— Set task —
In the entries from the line with "Expand the cluster marker showing 7 auctions" through the end of the entries, replace each occurrence of "screenshot" with "image" and keep everything else the same. Write out only those lines, without the pictures.

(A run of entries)
###

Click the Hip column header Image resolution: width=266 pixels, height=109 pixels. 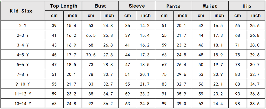[x=247, y=6]
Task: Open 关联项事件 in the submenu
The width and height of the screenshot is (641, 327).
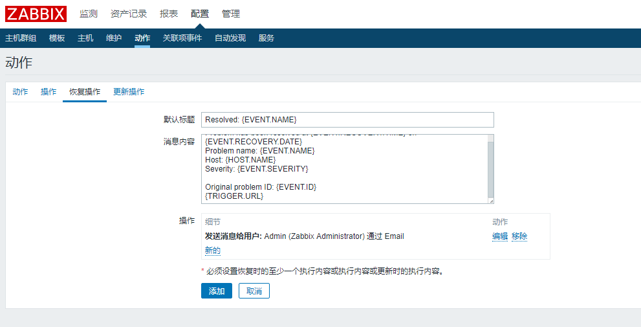Action: pos(182,38)
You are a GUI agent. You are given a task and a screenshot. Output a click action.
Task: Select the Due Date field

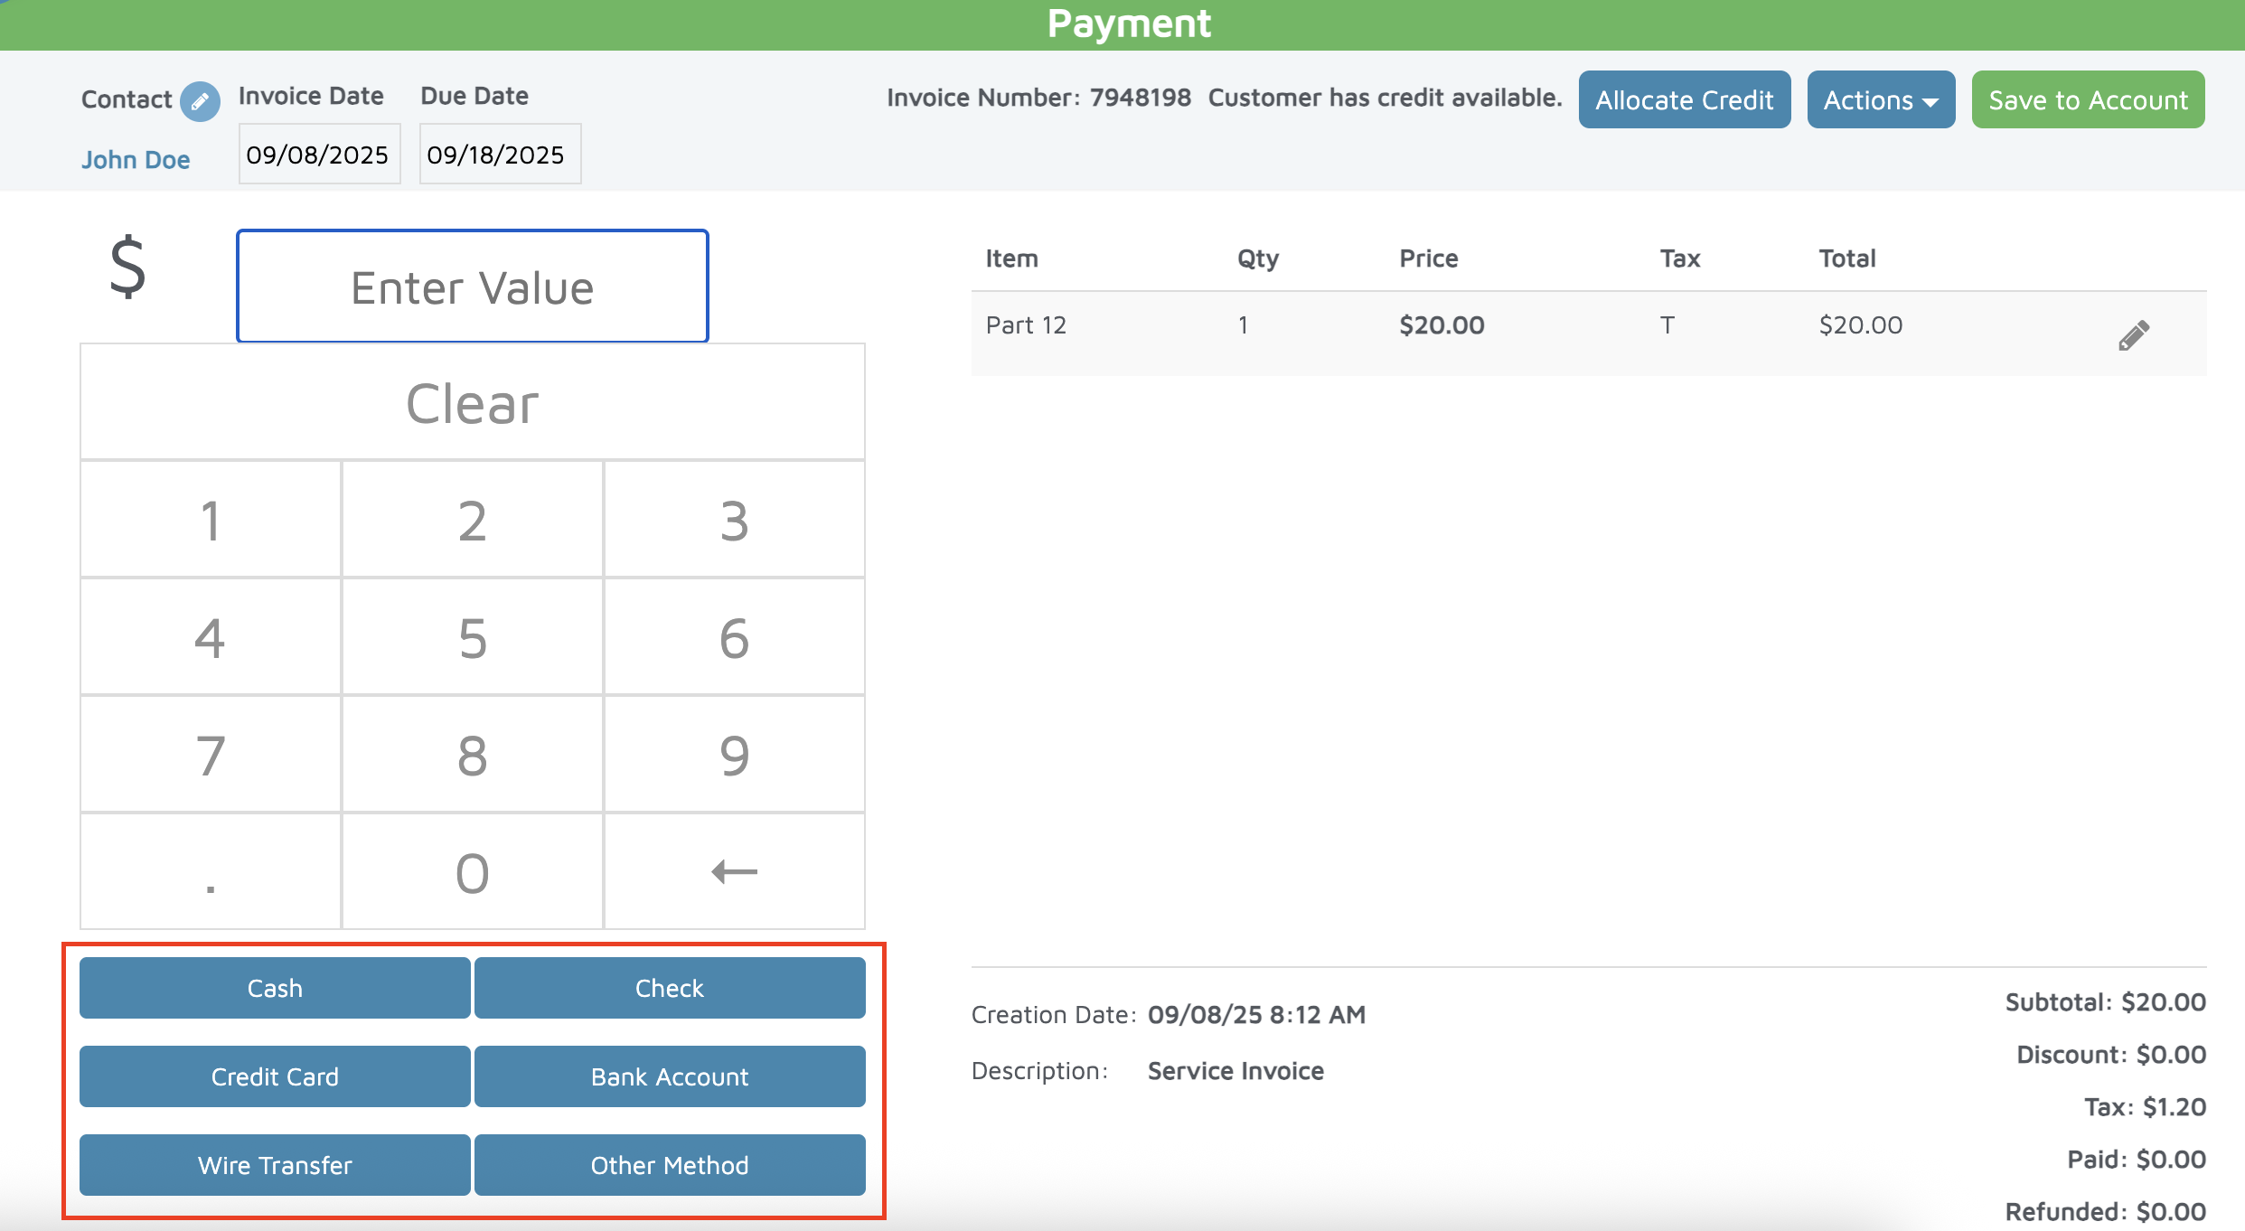coord(499,155)
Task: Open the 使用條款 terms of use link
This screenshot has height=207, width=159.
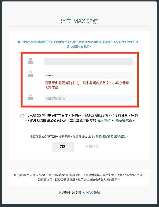Action: pos(104,120)

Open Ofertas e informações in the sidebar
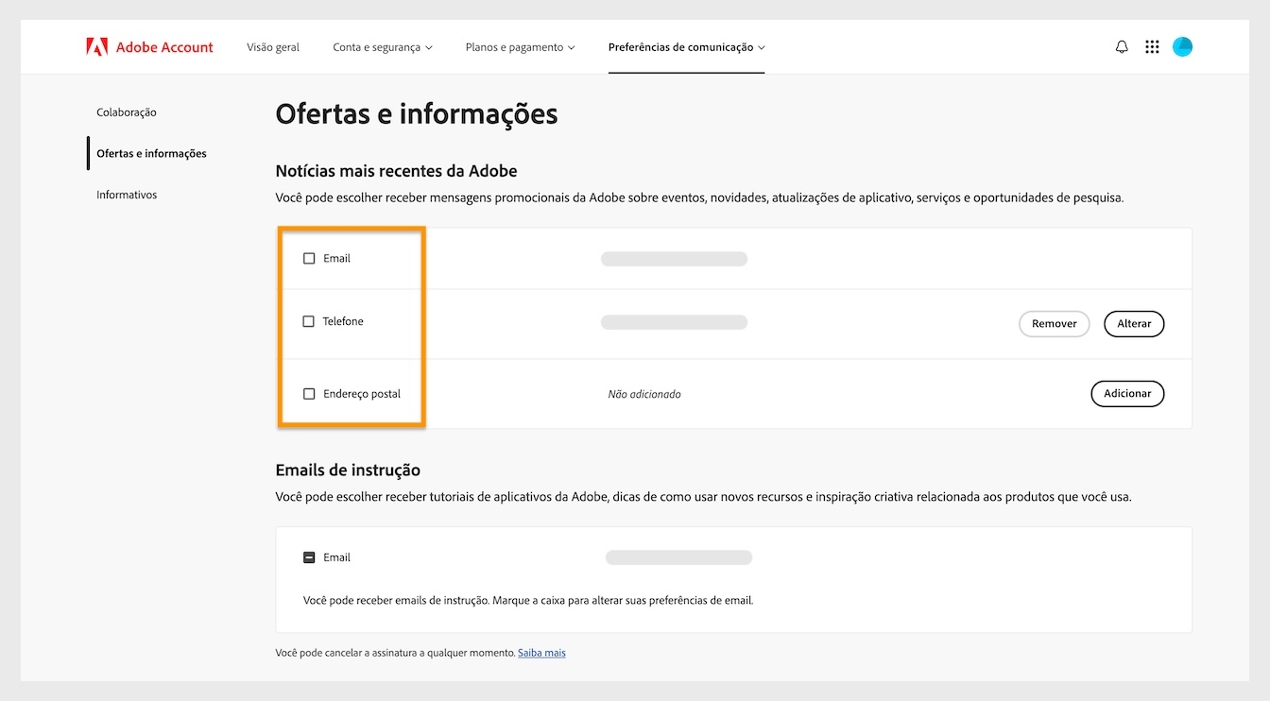[x=151, y=152]
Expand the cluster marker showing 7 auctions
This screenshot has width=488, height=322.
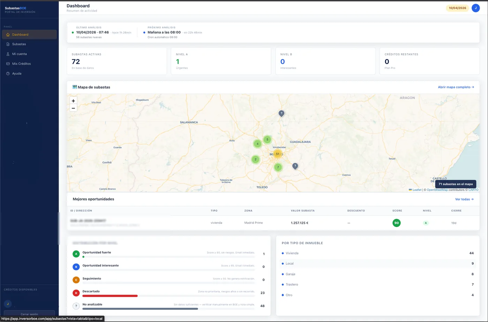pos(278,167)
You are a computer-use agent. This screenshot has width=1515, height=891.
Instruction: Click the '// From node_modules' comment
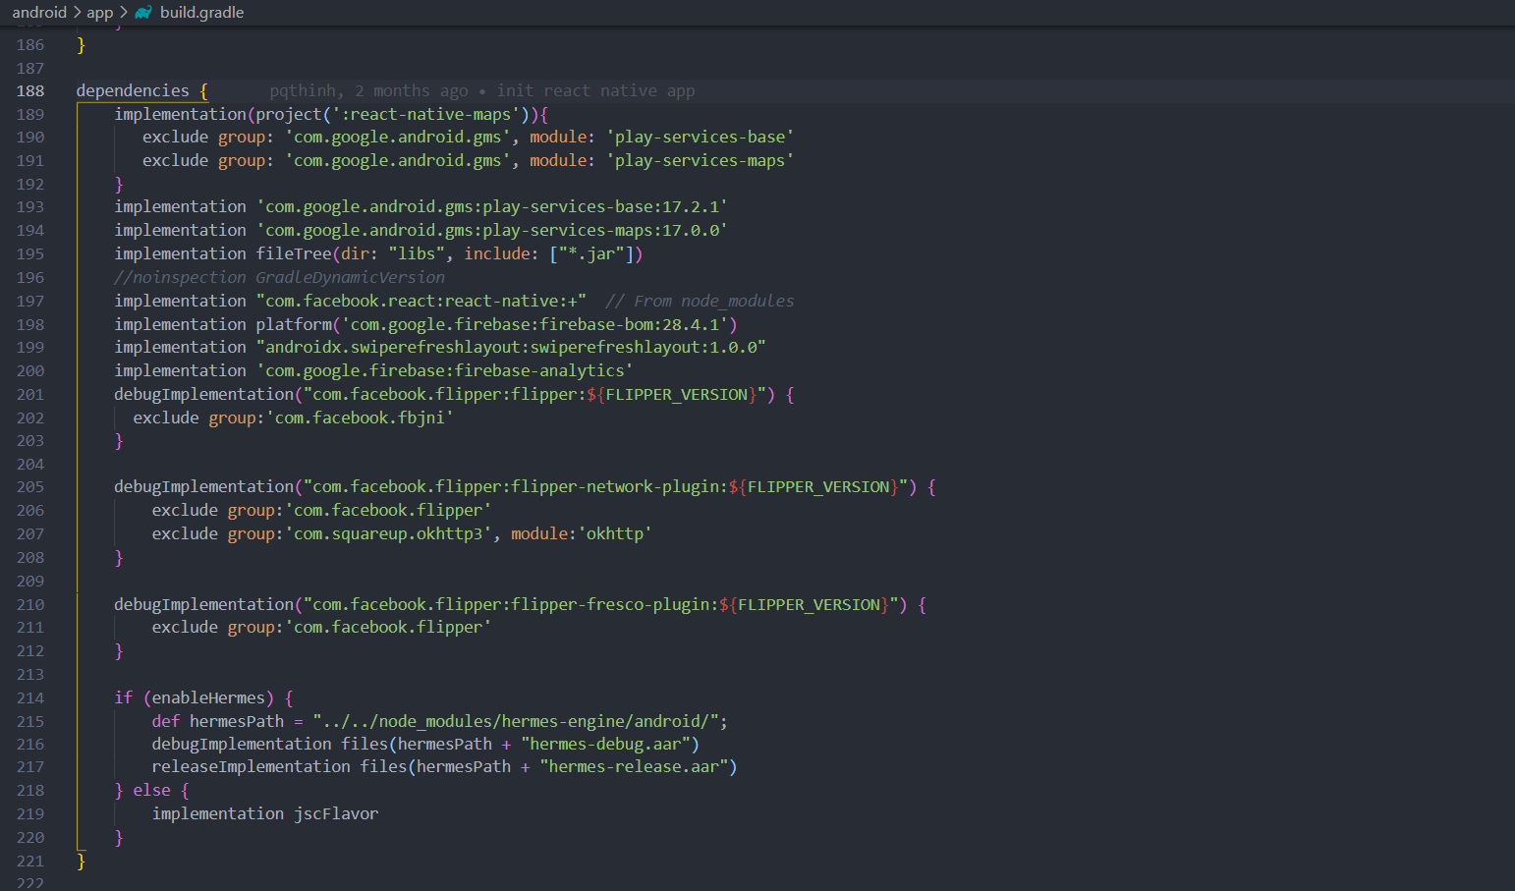699,300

###

— Full response —
Expand the cluster marker showing 7 auctions
This image has width=488, height=322.
pos(278,167)
You are a computer-use agent. This image has width=1515, height=891.
Instruction: Click the '// From node_modules' comment
699,300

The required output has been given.